Unlike most residence halls on the UI campus, Catlett, and the second-newest residence hall, Petersen, are outfitted with “green outlets.” These outlets stay on for as long as there is movement in the room and can save electricity by sensing when rooms are vacant.

Although these plugs were successfully implemented in Petersen, there were still problems with them — something Jeff Aaberg, the director of facilities and operations for UI Housing & Dining, knows well.

“We’ve had people mistakenly plug the fridge into it. Well then, the occupancy sensor, it doesn’t sense anybody coming in and it shuts off, and it shuts off that green outlet and shuts off the refrigerator,” Aaberg said. “We had a few of those, but again, very few because the residence staff does a good job of letting people know. I haven’t heard anything from Catlett yet.”

The green system also controls the lights in the room, and it will adjust the room temperature when the sensor detects the room is empty.

“We have a Big Ten conference for all the facilities people, and my conversations with them, nobody has tried tying the heating and cooling into that,” Aaberg said. “We are one of the first, if not the first, in the Big Ten to do that.”

As with all new buildings, there are always a few bugs to work out, especially in a building with so much technology.
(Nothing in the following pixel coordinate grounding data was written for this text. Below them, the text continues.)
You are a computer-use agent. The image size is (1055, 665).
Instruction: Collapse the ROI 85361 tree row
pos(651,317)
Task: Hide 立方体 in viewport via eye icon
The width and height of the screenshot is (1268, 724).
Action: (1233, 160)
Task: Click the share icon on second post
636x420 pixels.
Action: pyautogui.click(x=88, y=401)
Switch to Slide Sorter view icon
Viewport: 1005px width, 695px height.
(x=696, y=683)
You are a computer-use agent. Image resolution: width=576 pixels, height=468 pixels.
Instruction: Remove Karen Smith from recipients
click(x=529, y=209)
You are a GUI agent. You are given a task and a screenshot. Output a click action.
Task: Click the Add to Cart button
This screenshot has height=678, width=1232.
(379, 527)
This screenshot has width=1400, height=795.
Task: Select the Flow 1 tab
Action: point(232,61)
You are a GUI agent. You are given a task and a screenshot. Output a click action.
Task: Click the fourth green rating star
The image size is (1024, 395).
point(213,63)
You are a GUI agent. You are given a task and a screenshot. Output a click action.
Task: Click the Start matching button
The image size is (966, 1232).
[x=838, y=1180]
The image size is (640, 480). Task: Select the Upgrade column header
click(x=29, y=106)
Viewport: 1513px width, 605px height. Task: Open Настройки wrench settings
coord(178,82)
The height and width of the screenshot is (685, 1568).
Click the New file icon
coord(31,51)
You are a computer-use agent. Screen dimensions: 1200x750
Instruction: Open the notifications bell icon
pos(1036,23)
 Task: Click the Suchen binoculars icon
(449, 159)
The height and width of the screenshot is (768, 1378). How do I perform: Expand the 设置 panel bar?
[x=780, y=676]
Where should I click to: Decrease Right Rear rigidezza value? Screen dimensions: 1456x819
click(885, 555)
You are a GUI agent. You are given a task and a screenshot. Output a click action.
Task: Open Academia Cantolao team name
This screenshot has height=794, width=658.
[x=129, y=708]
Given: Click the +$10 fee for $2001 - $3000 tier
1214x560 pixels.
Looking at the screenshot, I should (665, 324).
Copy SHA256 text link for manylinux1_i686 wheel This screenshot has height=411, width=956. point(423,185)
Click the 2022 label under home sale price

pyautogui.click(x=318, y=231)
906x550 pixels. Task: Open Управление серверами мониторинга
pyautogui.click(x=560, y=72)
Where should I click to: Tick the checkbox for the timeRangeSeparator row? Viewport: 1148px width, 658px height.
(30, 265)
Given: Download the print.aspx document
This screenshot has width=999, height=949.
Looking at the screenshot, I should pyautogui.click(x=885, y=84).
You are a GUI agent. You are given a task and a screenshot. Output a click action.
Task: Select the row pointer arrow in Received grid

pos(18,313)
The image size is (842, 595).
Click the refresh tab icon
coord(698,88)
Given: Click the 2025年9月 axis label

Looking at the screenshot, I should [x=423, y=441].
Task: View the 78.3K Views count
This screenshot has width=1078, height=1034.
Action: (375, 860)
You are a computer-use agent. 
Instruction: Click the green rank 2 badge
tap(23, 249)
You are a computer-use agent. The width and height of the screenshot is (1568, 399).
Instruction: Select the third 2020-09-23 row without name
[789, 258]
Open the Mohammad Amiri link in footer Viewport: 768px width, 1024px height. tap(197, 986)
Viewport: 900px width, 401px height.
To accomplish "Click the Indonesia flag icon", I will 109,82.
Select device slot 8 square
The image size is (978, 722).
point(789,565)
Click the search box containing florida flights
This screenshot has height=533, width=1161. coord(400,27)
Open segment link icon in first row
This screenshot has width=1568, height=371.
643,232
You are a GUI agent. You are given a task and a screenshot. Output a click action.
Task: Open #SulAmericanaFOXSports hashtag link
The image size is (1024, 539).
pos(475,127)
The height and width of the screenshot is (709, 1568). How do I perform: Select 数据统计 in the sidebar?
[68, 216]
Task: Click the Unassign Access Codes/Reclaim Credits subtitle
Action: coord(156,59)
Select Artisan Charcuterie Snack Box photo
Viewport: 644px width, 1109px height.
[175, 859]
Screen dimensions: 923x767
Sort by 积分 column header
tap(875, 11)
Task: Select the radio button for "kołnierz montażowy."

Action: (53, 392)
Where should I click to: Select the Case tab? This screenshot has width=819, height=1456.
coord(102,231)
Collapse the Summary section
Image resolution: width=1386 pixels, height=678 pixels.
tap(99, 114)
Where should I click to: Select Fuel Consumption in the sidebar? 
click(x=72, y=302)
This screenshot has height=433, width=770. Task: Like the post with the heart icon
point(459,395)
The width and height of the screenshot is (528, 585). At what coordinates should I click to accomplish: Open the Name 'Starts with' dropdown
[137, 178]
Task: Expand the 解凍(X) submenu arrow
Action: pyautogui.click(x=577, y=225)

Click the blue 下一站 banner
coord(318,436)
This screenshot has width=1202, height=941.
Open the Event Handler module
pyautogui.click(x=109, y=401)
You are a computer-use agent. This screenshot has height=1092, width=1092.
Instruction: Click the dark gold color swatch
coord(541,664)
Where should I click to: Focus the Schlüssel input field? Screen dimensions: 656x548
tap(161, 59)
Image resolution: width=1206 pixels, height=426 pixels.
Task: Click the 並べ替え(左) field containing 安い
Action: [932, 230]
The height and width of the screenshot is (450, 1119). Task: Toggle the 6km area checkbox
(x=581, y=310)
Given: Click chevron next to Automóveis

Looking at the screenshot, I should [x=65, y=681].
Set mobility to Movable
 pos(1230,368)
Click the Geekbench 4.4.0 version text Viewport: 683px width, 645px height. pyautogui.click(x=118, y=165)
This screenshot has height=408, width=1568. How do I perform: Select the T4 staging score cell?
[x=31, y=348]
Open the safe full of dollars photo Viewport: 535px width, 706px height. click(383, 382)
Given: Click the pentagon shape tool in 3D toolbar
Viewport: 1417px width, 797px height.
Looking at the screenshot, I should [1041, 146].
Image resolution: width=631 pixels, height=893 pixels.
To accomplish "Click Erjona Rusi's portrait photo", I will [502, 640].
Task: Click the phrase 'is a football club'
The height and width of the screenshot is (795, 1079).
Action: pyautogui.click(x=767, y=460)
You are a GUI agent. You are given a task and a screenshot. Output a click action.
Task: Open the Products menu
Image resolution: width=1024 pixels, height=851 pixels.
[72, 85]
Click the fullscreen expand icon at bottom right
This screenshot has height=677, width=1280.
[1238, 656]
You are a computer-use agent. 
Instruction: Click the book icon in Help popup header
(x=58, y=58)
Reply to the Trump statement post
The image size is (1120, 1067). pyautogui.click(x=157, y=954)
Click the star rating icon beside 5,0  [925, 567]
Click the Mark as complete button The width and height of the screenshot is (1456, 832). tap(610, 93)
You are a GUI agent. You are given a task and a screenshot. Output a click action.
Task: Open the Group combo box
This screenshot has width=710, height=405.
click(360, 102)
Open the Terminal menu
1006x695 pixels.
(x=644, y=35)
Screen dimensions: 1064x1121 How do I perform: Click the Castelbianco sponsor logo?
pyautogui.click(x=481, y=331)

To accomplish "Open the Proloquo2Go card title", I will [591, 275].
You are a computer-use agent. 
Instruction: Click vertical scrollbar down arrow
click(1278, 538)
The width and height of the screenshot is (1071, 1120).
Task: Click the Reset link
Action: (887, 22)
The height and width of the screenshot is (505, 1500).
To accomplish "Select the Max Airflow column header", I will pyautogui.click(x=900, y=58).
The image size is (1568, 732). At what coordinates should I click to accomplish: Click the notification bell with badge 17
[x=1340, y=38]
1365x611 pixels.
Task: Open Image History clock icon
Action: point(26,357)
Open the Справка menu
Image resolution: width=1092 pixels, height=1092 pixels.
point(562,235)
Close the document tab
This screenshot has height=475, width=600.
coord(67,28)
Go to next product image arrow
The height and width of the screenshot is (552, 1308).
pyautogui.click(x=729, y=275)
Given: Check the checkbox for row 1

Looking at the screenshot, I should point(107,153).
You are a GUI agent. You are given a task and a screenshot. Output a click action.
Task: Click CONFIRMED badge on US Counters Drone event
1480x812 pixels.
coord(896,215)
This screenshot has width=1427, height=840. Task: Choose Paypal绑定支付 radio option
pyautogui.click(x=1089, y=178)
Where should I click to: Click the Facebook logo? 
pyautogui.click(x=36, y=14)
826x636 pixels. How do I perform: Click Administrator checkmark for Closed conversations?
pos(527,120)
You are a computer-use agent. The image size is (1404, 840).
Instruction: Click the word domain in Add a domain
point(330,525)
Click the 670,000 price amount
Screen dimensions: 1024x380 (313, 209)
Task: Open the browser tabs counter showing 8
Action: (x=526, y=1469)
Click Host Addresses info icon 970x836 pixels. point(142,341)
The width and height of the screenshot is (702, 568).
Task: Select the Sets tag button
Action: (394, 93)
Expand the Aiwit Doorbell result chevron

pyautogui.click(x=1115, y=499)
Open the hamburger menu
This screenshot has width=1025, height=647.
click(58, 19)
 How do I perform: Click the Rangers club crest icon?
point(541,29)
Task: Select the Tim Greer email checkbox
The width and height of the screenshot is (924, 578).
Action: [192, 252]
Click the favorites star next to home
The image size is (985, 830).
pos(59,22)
On Wednesday for several hours, residents couldn’t turn their lights off.

“My roommate left the room for classes, and the lights turned on when she shut the door, which was really odd,” freshman Lucy Liautaud said. “I would try to turn it off, and none of them would turn off. I decided to see if it would auto turn off, and they ultimately did, hours later.”

RELATED: A ‘Lantern on the River’: UI opens new dorm to honor Catlett

Catlett isn’t the only residence hall with environmentally friendly amenities.

Petersen, which opened in fall of 2015, received a LEED gold award from the U.S. Green Building Council for meeting standards in Site/Location, Water, Indoor Air Quality, and Pollution Source Control, according to the UI Housing & Dining website.

“The main difference between Catlett and Petersen is that Petersen uses a heat-recovery chiller to run the building’s heating and cooling system [which is a big-point item],” said Von Stange, the assistant vice president for Student Life and senior director of Housing & Dining, in an email to The Daily Iowan.

Stange said that in Catlett, Housing & Dining uses the university’s steam and chilled-water plants to heat and cool the building.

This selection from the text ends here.